Product: Rothwell Attenuators
Thanks to : Rothwell Electronics - UK
Cost: 48 $/Euro (pair)
Reviewer: Steve Davey
Reviewed: March, 2002
The sole role of your Hi-Fi system is to extract the information recorded on your source material and generate sufficient power to drive your chosen loudspeakers.
Ideally, apart from any required equalisation, nothing should be added and nothing should be taken away. Of course the signal chain adds both noise and distortion. One source of distortion arises from feeding one component in the chain with too large a signal from its preceding component.
A common problem occours when the power amp is matched to speakers of such high sensitivity, that the signal from the preamplifier need only be a small fraction of the maximum obtainable in order to drive the loudspeakers to the required volume. This results in the volume control being set at close to its lower limit, where often the channel matching is not at its best.
A more effective volume control setting can be achieved by attenuating the signal either to the preamplifier or power amplifier. The key to this approach is to reduce the signal strength without modifying it in any other way, either by creating impedance imbalance, adding noise or causing distortion.
Rothwell sell attenuators for exactly this purpose. These are simple devices based on potential dividers housed in otherwise straight-through female-male phono plugs. The trick in making these work well is the choice of resistors so that there is close channel matching (claimed to be 0.1 dB) and appropriate input and output impedance. These devices therefore are designed to provide a purely passive resistive load that gives 10dB signal attenuation.
In my system I had a very specific application in mind when I was asked to test these
accessories. I have a heavily modified active system based around Naim audio boards,
recovered from very early components. That is to say that the frequency filtering is
performed between the pre and power amps by an active crossover. The active
crossover provides third order filtering with both input buffers and output
amplification to compensate for the 3dB per order loss in the filters.

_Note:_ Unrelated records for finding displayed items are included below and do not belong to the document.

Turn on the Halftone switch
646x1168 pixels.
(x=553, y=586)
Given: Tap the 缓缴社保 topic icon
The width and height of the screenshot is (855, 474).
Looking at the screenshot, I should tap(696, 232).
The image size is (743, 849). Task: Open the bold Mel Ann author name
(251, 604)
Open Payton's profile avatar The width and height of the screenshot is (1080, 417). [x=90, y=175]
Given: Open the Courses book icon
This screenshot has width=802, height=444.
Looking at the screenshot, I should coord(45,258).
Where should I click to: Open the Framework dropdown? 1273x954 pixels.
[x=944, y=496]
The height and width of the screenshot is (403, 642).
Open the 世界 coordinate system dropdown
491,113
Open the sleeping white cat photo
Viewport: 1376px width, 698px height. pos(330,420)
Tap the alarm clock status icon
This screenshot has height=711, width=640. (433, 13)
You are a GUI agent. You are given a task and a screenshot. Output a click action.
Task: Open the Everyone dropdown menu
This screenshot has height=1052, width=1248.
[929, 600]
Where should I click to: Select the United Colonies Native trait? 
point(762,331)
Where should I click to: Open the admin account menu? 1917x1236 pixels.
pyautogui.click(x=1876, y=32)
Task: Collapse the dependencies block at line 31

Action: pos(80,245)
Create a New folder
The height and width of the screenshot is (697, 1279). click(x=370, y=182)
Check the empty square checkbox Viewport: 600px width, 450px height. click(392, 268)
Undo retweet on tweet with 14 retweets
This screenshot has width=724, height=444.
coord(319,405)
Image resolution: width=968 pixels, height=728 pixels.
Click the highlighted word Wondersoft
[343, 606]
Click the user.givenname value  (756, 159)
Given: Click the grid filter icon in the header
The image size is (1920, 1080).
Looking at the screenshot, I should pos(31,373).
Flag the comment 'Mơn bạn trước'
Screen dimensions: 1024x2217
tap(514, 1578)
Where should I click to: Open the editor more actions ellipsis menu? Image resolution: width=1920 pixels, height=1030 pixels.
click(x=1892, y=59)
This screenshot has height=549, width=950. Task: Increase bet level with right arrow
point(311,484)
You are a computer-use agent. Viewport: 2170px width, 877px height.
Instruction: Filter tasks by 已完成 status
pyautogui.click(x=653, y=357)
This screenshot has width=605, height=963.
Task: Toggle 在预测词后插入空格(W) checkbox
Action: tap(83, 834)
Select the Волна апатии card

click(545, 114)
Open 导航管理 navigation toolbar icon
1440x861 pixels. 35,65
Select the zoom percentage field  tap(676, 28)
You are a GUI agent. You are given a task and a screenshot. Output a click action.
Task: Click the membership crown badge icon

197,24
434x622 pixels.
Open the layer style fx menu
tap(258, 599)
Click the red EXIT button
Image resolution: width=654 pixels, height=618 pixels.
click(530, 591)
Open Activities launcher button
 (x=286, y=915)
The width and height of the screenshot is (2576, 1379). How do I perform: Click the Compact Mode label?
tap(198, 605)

Whilst this set up provides a wonderfully fast, pure and powerful sound, the active crossover does increase the noise floor such that with no signal it is just audible when seated in the listening position. Not a major issue but a little annoying when listening to quite passages.
With the attenuators placed at the input to the power amplifiers, the background hiss was inaudible except when a few inches from the tweeters. In the listening position the system was silent - exactly the result I was hoping for.
But the real test was whether there was any audible degradation in the sound quality. After a number of A/B testing sessions with and without the attenuators in place I could discern no change in signal quality.
The only difference was that the volume control had to be set to about 2 o'clock with the attenuators in place rather than the normal 10 o'clock. In my system this is not an issue as there is plenty of headroom in the amplifiers. Additionally, as the volume control is normally set between 10 and 12 o'clock, well away from the lower limit, I did not expect to benefit from any improved resistance matching in the channels.
In conclusion then, these are very useful devices for improving signal to noise. In some systems that suffer from a large excess in signal (unlike my own which is well-matched) there might be much larger gains to be had. They are certainly very effective in my system and as far I can tell simply reduce the signal and nothing more - exactly as it should be! Whilst it may be possible to DIY such a device, I hardly think it worth it since channel and impedance matching will take some time and a good selection of resistors. A well finished and effective device from Rothwell offered at a sensible price that in some systems could be the most cost effective up-grade on the market.